'''
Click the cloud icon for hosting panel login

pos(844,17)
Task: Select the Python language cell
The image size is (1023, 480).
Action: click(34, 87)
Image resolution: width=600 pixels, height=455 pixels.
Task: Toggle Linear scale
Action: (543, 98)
'''
TASK REQUIREMENTS: Repeat the listing above in full.

SOLVED EXERCISE:
Click the cloud icon for hosting panel login

pos(844,17)
Task: Select the Python language cell
The image size is (1023, 480).
Action: click(34, 87)
Image resolution: width=600 pixels, height=455 pixels.
Task: Toggle Linear scale
Action: (543, 98)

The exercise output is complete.